■ Work to do
Rewrite all of the entries below as a numbered list with one line per number, omitting the blank lines.

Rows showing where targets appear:
* Begin *

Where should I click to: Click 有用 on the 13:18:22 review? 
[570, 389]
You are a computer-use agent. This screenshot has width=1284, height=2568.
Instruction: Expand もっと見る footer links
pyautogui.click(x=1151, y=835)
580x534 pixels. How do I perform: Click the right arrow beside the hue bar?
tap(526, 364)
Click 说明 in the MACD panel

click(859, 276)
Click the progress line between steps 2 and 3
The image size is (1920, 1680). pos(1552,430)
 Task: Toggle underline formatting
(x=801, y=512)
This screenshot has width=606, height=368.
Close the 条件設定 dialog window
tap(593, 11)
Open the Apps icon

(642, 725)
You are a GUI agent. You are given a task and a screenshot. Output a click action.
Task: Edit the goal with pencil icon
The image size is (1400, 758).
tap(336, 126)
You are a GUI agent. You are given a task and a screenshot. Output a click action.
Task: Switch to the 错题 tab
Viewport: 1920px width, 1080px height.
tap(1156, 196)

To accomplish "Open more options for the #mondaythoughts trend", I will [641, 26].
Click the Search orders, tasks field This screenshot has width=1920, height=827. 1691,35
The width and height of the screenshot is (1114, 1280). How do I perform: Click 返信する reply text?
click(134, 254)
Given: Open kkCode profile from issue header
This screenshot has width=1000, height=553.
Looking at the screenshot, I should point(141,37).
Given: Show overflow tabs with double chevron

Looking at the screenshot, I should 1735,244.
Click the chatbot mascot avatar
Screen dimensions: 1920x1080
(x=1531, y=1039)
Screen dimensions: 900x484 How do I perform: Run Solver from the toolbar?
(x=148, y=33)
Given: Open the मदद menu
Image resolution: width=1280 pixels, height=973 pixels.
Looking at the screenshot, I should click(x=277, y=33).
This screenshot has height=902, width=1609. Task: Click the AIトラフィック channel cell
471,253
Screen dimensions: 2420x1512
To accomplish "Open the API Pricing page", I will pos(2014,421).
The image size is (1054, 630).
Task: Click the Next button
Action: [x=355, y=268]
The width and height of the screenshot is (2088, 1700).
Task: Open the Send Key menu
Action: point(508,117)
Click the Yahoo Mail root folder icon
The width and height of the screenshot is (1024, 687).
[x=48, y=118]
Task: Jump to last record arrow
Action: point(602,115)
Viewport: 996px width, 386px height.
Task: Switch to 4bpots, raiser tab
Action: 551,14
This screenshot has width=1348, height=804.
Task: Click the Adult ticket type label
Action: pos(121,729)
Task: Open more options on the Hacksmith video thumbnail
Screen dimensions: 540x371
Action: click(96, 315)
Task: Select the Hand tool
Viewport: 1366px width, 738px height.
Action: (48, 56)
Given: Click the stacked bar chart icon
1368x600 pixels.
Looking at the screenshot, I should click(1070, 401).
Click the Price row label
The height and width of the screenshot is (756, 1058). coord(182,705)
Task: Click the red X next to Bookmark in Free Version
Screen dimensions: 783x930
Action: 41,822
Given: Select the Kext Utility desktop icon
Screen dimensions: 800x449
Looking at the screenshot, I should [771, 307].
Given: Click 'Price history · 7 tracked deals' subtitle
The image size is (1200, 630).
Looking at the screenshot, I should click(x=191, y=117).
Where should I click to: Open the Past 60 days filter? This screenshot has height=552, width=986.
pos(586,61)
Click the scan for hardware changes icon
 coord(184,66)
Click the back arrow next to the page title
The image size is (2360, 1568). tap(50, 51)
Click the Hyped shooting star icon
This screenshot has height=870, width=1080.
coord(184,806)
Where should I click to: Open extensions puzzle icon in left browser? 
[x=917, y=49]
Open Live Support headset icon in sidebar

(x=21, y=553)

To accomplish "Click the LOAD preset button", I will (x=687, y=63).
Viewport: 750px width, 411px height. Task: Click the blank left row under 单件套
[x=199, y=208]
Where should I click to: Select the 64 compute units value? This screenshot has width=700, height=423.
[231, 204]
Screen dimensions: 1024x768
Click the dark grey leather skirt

* End *

■ Response to the exercise
1. Where should I click to: Click 有用 on the 13:18:22 review? 
2. [570, 389]
3. You are a computer-use agent. This screenshot has width=1284, height=2568.
4. Instruction: Expand もっと見る footer links
5. pyautogui.click(x=1151, y=835)
6. 580x534 pixels. How do I perform: Click the right arrow beside the hue bar?
7. tap(526, 364)
8. Click 说明 in the MACD panel
9. click(859, 276)
10. Click the progress line between steps 2 and 3
11. The image size is (1920, 1680). pos(1552,430)
12.  Task: Toggle underline formatting
13. (x=801, y=512)
14. This screenshot has width=606, height=368.
15. Close the 条件設定 dialog window
16. tap(593, 11)
17. Open the Apps icon
18. (642, 725)
19. You are a GUI agent. You are given a task and a screenshot. Output a click action.
20. Task: Edit the goal with pencil icon
21. The image size is (1400, 758).
22. tap(336, 126)
23. You are a GUI agent. You are given a task and a screenshot. Output a click action.
24. Task: Switch to the 错题 tab
25. Viewport: 1920px width, 1080px height.
26. tap(1156, 196)
27. To accomplish "Open more options for the #mondaythoughts trend", I will [641, 26].
28. Click the Search orders, tasks field This screenshot has width=1920, height=827. 1691,35
29. The width and height of the screenshot is (1114, 1280). How do I perform: Click 返信する reply text?
30. click(134, 254)
31. Given: Open kkCode profile from issue header
32. This screenshot has width=1000, height=553.
33. Looking at the screenshot, I should point(141,37).
34. Given: Show overflow tabs with double chevron
35. Looking at the screenshot, I should 1735,244.
36. Click the chatbot mascot avatar
37. Screen dimensions: 1920x1080
38. (x=1531, y=1039)
39. Screen dimensions: 900x484 How do I perform: Run Solver from the toolbar?
40. (x=148, y=33)
41. Given: Open the मदद menu
42. Image resolution: width=1280 pixels, height=973 pixels.
43. Looking at the screenshot, I should click(x=277, y=33).
44. This screenshot has height=902, width=1609. Task: Click the AIトラフィック channel cell
45. 471,253
46. Screen dimensions: 2420x1512
47. To accomplish "Open the API Pricing page", I will pos(2014,421).
48. The image size is (1054, 630).
49. Task: Click the Next button
50. Action: [x=355, y=268]
51. The width and height of the screenshot is (2088, 1700).
52. Task: Open the Send Key menu
53. Action: point(508,117)
54. Click the Yahoo Mail root folder icon
55. The width and height of the screenshot is (1024, 687).
56. [x=48, y=118]
57. Task: Jump to last record arrow
58. Action: point(602,115)
59. Viewport: 996px width, 386px height.
60. Task: Switch to 4bpots, raiser tab
61. Action: 551,14
62. This screenshot has width=1348, height=804.
63. Task: Click the Adult ticket type label
64. Action: pos(121,729)
65. Task: Open more options on the Hacksmith video thumbnail
66. Screen dimensions: 540x371
67. Action: click(96, 315)
68. Task: Select the Hand tool
69. Viewport: 1366px width, 738px height.
70. Action: (48, 56)
71. Given: Click the stacked bar chart icon
72. 1368x600 pixels.
73. Looking at the screenshot, I should click(1070, 401).
74. Click the Price row label
75. The height and width of the screenshot is (756, 1058). coord(182,705)
76. Task: Click the red X next to Bookmark in Free Version
77. Screen dimensions: 783x930
78. Action: 41,822
79. Given: Select the Kext Utility desktop icon
80. Screen dimensions: 800x449
81. Looking at the screenshot, I should [771, 307].
82. Given: Click 'Price history · 7 tracked deals' subtitle
83. The image size is (1200, 630).
84. Looking at the screenshot, I should click(x=191, y=117).
85. Where should I click to: Open the Past 60 days filter? This screenshot has height=552, width=986.
86. pos(586,61)
87. Click the scan for hardware changes icon
88.  coord(184,66)
89. Click the back arrow next to the page title
90. The image size is (2360, 1568). tap(50, 51)
91. Click the Hyped shooting star icon
92. This screenshot has height=870, width=1080.
93. coord(184,806)
94. Where should I click to: Open extensions puzzle icon in left browser? 
95. [x=917, y=49]
96. Open Live Support headset icon in sidebar
97. (x=21, y=553)
98. To accomplish "Click the LOAD preset button", I will (x=687, y=63).
99. Viewport: 750px width, 411px height. Task: Click the blank left row under 单件套
100. [x=199, y=208]
101. Where should I click to: Select the 64 compute units value? This screenshot has width=700, height=423.
102. [231, 204]
103. Screen dimensions: 1024x768
104. Click the dark grey leather skirt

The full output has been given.